Да. Такая жизнь. Теперь отгороженная от меня стальными дверьми. Когда-то была и моей. И я тоже имела на нее право. И это право у меня отнял один человек. Которого я сегодня жду. И который совсем скоро тоже лишиться этого права.

Я устроилась на третьем этаже, в углу. Между лифтом и маленьким окошком. Из которого мне легче всего наблюдать. Всего пять-семь минут и все будет кончено. Всего каких-то жалких пять-семь минут. И я, и мои родители будут отомщены. Я знаю. Что мои права уже не вернуть. И жизнь за стальными дверьми уже никогда не станет моей. Но я знаю, что она никогда уже не станет и его. И это я называю справедливостью. Справедливой войной.
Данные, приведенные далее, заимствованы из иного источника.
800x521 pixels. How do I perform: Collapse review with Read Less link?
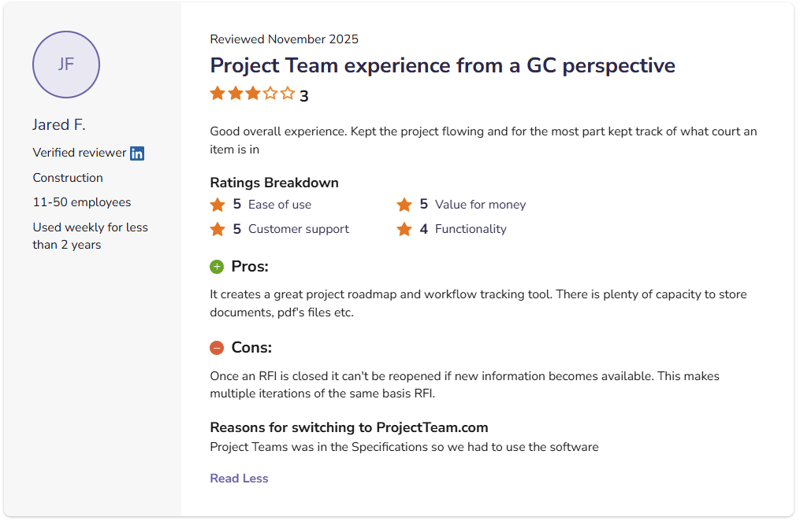coord(239,478)
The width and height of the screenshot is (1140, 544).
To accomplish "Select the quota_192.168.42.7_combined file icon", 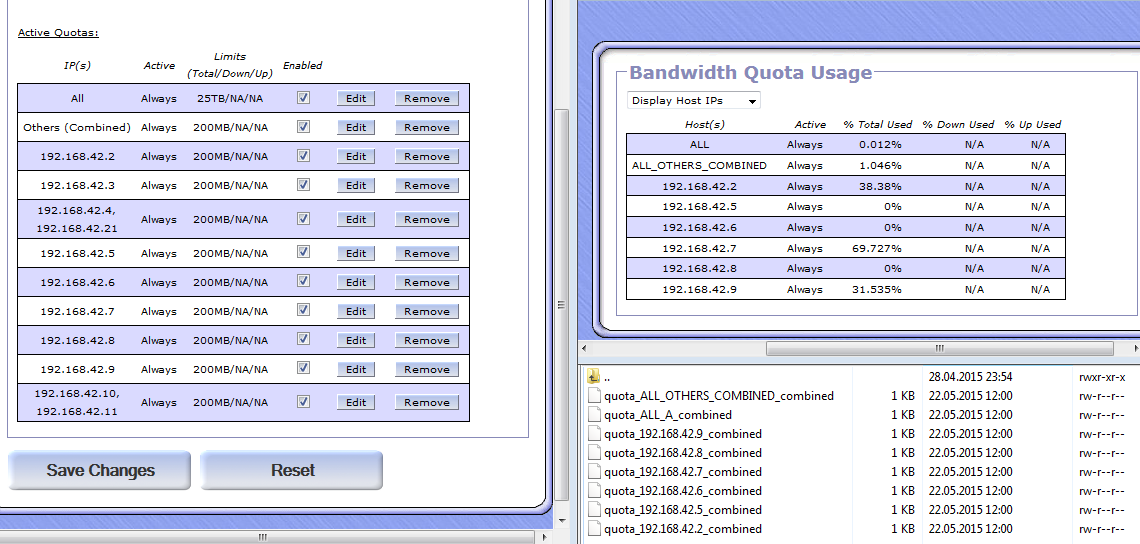I will pos(594,472).
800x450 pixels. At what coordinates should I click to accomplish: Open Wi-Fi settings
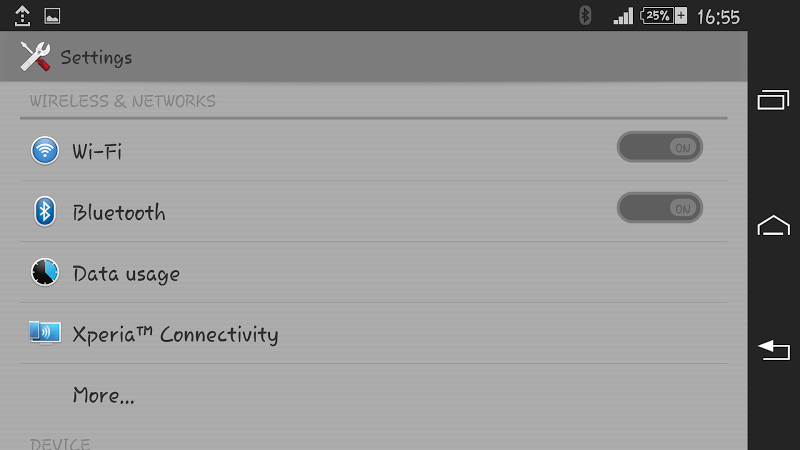click(98, 152)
А на войне – как на войне. И не я эту войну затеяла. И не я первой подняла меч. И пусть погибнет поднявший его.

Во дворе резко затормозила машина. И я, прищурив глаза, вглядываюсь в темноту. И вижу красный лимузин. Я знаю. Что это его машина. Из машины выходит человек. Да, это он. Одет так же, как мне и говорили. Я не хочу видеть его лица. Но мне кажется. Что у него непременно красивое лицо с правильными чертами. Но в глазах – стальной блеск. Но в глазах – нет места лету и цветущим бегониям. В глазах – только пустые расщелины скал. И мертвое царство. Только человек с красивым лицом и такими пустыми глазами может быть виновен в смерти дорогих мне людей. И мне хочется убедится в этом. Но я себя сдерживаю. Мне нельзя видеть его лицо. Потому что за лицом я увижу живого человека. И могу не выдержать. И могу отступиться. Мне нужно видеть перед собой только тень, только манекен, только очертания фигуры. Марионетку. Как в тире. Один выстрел. И она повалится на бок. Я не должна видеть перед собой живого человека. В живых не стреляют. Убийцы с пустым мертвым взглядом не могут быть живыми.

Впрочем, он, сам того не зная, пока играет на моей стороне. Он сам не предоставляет мне шанс увидеть его лицо. Склонив голову, он некоторое время копается у машины. Достает ключи. Кладет их в карман. И так же склонив голову и глядя себе под ноги, идет к подъезду. Высокий. Стройный. В легком светлом костюме, из под которого виднеется черная майка. В широкополой светлой шляпе. Из-под которой выбиваются черные волосы, завязанные на затылке в «хвостик». Это несомненно он. Ошибки быть не может. Интеллигентный. Красивый человек в дорогом костюме. Ему не хватает только белых перчаток. Ведь убийства непременно совершаются в перчатках.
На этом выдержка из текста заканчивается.